Quote from: David Cooper on 09/08/2019 18:27:30
What's the difference between that and what I'm saying? I show that the "time" dimension isn't sufficient and that Newtonian time has to be added to it, then I say that one of those two kinds of "time" is superfluous and that it can't be the Newtonian one that should go as it would have to be brought straight back in again, so it's the "time" dimension that needs to be chucked. And once we've only got Newtonian time left, we're back to an aether model.
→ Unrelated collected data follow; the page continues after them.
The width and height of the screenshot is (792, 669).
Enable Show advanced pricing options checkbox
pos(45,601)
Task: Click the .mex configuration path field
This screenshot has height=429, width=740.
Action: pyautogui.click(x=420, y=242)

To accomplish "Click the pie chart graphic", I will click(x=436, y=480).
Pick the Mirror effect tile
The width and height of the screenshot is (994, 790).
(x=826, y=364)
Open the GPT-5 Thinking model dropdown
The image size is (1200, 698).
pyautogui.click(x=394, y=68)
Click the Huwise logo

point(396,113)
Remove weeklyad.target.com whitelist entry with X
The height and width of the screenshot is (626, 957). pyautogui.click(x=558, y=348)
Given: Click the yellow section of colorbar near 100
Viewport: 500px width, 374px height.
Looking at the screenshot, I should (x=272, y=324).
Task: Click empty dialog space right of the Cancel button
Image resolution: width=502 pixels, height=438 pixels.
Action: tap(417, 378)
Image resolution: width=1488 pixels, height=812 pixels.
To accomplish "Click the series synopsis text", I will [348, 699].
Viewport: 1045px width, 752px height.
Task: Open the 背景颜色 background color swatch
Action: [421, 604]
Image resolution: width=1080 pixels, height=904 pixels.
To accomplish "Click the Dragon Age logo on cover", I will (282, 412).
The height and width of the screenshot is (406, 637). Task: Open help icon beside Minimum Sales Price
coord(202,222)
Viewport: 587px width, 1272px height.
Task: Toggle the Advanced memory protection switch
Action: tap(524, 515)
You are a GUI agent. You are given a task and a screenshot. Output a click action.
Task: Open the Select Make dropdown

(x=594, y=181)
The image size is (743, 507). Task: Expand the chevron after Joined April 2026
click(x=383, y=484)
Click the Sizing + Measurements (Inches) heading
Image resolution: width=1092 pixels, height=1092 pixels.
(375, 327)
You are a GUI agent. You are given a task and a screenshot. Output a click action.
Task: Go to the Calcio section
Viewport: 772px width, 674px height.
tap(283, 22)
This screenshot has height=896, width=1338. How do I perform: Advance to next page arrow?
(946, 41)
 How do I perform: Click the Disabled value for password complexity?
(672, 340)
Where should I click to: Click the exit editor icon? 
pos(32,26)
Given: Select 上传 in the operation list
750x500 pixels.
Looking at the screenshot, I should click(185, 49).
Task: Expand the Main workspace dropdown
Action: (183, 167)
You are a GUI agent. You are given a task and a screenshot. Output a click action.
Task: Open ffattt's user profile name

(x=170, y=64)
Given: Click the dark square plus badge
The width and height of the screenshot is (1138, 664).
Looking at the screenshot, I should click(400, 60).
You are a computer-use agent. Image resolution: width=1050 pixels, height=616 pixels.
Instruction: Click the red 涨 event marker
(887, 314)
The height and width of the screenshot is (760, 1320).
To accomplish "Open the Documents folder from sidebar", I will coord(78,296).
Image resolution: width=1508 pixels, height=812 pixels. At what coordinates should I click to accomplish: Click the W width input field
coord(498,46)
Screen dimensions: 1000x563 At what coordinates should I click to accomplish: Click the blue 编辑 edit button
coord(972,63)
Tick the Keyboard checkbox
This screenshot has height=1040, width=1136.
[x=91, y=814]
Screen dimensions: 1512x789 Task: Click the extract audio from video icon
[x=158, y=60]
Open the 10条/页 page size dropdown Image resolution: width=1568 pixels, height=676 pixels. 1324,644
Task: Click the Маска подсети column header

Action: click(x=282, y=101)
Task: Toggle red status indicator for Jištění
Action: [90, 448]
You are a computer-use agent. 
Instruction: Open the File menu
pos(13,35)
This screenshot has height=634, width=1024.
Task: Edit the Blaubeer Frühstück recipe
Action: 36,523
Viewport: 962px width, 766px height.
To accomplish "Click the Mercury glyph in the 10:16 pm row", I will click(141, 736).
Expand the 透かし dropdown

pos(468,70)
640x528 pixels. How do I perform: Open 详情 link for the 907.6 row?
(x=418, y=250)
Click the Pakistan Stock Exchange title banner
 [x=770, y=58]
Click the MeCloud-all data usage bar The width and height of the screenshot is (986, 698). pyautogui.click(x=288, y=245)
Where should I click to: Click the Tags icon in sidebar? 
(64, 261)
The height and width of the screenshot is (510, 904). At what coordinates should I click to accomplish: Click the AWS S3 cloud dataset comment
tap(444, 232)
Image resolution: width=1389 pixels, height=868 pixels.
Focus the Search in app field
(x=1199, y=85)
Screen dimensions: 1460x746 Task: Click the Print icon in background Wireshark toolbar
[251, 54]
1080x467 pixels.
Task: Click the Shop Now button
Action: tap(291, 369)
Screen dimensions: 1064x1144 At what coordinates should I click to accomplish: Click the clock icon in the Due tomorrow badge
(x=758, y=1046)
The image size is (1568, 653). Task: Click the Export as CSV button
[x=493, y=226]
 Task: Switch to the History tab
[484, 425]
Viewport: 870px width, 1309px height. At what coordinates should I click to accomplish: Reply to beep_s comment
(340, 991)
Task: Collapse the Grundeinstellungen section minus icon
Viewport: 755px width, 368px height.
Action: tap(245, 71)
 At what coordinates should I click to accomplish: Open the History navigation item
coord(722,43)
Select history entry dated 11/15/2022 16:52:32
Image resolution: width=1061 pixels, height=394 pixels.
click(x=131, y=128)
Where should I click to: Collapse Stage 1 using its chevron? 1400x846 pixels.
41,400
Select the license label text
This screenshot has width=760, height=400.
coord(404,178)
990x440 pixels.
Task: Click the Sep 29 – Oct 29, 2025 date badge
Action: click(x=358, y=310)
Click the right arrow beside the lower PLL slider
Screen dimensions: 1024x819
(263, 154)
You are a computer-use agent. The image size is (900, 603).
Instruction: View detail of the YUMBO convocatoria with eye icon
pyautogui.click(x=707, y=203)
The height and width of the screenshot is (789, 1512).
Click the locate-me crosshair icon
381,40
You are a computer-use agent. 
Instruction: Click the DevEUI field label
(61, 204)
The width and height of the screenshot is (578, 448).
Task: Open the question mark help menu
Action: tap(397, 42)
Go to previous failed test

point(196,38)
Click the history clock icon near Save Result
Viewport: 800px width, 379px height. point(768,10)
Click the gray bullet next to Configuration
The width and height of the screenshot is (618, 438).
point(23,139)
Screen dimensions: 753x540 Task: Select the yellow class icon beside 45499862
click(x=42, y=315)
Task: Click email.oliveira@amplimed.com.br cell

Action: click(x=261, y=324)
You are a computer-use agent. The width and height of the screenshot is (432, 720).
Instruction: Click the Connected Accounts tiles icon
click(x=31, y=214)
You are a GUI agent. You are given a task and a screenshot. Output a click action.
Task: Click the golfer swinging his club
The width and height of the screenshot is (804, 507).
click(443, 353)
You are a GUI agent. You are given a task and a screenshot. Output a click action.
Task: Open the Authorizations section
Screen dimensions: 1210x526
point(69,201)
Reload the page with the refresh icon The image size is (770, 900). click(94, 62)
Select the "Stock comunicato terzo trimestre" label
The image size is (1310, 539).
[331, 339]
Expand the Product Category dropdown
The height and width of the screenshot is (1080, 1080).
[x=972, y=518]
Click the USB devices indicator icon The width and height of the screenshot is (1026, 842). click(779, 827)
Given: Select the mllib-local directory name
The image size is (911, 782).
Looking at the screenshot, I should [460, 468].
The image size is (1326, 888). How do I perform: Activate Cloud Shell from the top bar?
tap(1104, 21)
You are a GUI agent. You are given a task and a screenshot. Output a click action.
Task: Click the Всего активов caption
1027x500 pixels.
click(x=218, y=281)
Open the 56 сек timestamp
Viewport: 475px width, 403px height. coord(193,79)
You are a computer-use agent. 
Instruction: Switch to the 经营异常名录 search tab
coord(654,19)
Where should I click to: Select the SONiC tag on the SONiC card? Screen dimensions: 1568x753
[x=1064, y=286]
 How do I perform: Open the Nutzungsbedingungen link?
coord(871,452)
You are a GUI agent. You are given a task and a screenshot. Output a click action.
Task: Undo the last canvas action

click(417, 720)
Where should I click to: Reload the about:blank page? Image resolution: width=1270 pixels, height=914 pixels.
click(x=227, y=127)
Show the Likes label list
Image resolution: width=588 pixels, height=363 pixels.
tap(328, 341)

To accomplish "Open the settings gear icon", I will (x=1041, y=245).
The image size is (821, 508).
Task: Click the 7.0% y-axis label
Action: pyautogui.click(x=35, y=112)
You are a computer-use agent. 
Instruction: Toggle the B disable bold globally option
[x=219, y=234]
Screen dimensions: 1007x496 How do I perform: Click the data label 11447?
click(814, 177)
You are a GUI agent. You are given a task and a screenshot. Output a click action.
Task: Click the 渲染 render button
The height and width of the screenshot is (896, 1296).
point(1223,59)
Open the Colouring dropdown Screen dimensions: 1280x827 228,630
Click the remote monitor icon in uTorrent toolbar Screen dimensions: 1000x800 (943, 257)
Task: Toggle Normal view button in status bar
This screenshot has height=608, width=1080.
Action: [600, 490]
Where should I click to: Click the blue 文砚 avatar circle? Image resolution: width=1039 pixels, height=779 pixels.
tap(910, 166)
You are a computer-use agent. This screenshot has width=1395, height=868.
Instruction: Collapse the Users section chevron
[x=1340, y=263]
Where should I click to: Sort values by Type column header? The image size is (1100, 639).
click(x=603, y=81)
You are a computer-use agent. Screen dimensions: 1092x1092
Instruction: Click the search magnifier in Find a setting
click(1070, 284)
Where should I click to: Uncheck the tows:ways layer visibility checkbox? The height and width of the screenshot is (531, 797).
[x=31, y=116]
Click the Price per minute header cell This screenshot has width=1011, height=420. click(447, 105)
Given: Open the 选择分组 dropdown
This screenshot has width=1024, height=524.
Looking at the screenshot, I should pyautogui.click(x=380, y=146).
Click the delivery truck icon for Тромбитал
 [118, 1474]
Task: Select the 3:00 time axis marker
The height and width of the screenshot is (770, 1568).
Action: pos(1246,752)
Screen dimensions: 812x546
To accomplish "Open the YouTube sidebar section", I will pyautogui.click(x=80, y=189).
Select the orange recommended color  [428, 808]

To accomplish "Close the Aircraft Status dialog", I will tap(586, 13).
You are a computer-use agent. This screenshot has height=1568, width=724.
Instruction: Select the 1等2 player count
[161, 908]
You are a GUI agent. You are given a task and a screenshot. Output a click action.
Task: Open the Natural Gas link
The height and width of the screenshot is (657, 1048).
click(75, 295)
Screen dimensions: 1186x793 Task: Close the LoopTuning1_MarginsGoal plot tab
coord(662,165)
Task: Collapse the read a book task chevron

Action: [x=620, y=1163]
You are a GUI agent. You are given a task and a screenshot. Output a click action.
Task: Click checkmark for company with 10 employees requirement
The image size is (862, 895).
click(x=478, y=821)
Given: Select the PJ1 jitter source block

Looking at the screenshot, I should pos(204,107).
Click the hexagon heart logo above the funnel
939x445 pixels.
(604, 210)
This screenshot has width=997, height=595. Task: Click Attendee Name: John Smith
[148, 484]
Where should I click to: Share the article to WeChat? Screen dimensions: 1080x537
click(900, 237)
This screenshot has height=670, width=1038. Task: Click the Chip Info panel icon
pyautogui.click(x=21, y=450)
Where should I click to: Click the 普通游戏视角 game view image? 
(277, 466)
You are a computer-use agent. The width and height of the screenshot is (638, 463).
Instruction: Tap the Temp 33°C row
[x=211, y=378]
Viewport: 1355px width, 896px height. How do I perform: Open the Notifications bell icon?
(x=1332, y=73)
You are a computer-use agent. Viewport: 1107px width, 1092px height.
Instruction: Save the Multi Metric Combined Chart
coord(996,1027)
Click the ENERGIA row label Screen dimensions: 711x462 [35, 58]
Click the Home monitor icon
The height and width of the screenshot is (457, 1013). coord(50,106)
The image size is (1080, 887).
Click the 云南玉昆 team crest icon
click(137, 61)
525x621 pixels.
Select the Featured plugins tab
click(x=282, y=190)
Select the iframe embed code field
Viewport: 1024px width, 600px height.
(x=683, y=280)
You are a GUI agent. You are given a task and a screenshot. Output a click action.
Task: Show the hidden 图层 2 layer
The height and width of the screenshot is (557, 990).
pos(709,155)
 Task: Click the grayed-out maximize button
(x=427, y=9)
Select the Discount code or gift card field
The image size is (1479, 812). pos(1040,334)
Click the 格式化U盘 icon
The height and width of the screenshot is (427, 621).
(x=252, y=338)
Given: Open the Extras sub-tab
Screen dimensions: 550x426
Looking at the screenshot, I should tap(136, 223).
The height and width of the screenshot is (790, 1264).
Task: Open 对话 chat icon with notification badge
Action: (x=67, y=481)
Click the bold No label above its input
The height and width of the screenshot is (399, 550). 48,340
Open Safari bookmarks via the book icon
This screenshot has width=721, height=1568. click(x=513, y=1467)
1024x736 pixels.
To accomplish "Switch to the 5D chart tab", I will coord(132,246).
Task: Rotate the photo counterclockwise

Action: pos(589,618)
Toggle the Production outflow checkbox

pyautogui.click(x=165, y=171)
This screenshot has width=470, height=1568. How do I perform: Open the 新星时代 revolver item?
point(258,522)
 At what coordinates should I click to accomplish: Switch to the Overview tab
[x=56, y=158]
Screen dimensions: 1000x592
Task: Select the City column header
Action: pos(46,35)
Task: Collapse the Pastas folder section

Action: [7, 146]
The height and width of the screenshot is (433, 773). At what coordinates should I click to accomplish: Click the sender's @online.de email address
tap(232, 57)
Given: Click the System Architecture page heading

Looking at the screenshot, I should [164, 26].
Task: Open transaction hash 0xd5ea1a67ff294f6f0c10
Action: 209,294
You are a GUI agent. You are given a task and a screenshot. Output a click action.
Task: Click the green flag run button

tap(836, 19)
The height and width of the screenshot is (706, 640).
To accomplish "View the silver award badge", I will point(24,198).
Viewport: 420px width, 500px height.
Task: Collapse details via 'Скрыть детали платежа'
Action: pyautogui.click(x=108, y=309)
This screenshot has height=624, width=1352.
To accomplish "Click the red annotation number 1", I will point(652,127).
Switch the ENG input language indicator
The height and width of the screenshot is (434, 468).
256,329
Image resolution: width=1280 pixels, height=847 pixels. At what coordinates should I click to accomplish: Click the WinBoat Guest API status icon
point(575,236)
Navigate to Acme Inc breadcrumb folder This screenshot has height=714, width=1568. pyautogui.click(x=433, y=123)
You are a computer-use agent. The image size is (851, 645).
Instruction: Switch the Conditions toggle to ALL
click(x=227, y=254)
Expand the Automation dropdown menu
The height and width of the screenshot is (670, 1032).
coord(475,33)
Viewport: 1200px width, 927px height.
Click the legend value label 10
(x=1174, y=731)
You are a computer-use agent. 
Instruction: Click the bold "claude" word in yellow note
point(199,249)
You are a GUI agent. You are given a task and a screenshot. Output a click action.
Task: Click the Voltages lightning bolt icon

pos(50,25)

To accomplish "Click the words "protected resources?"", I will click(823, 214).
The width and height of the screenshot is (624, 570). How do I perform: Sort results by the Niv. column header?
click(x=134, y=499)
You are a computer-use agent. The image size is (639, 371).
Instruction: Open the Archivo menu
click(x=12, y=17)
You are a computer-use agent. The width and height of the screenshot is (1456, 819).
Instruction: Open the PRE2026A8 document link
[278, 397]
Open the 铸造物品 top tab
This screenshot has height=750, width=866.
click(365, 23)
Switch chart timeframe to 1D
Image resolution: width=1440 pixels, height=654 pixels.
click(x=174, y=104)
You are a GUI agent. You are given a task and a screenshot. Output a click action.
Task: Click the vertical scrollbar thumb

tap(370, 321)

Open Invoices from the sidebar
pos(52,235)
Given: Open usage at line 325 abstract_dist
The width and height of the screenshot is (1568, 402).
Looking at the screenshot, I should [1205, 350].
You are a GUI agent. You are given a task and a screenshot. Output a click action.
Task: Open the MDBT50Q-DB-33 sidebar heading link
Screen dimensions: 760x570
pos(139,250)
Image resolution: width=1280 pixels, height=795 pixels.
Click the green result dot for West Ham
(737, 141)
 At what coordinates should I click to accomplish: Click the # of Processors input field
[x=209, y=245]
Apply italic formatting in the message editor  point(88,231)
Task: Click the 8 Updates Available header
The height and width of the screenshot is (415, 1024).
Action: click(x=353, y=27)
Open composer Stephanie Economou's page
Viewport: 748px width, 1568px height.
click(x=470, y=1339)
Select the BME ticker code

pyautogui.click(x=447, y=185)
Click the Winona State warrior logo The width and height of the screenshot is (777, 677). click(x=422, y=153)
The first time I saw your explanation I didn't care to understand. It was enough for me to know that, with beaming, ether explained it all. Then I got back to it to be sure I didn't miss something important. In fact, what I found difficult to understand is the block universe of the relativists, and I still don't understand it. I went through a few web pages about it and it didn't help. It looks more philosophical than scientific. To me, saying that the past the present and the future are equally real is as illogical as saying that the speed of light is the same whether the observer is moving or not. There is no need to get deeper in the theory when the premise is illogical, just to find a logical way to explain the observations, and that's what LET does.

Quote from: David Cooper on 09/08/2019 18:27:30
Have you realised who he is? He set up (and owns) the anti-relativity site. He seems to have deleted the forum. Do you know when it disappeared and whether its deletion was announced there before it went?
No, I didn't realise. The forum was deleted a few years ago, and then it got back on the air again, but I haven't been there lately so I don't know when it disappeared. We can ask him if we want now that we know he is still alive. I thought he was dead!

Quote from: David Cooper on 09/08/2019 18:27:30
He's a useful contact as he has a detailed knowledge of the history of this.
He seems to know what he is talking about. I had a look at what he says on Quora, and I found that he was interested in AI, so here is the link to his page in case you would like to know what he thinks about that:
https://www.quora.com/profile/Shiva-Meucci 
In case you didn't know about them, here is a link to Melon University that I found in his answers. They are specialized in computer sciences, but they also try to understand human mind by reading it with a 3D scanner.
https://www.cs.cmu.edu/link/mind-readers
Some questions below, Meucci is completely wrong to affirm that a windsurfer is unable to go faster than the wind, and it's an easy one, so maybe he is not that reliable after all as far as knowledge is concerned.
« Last Edit: 14/08/2019 21:14:24 by Le Repteux »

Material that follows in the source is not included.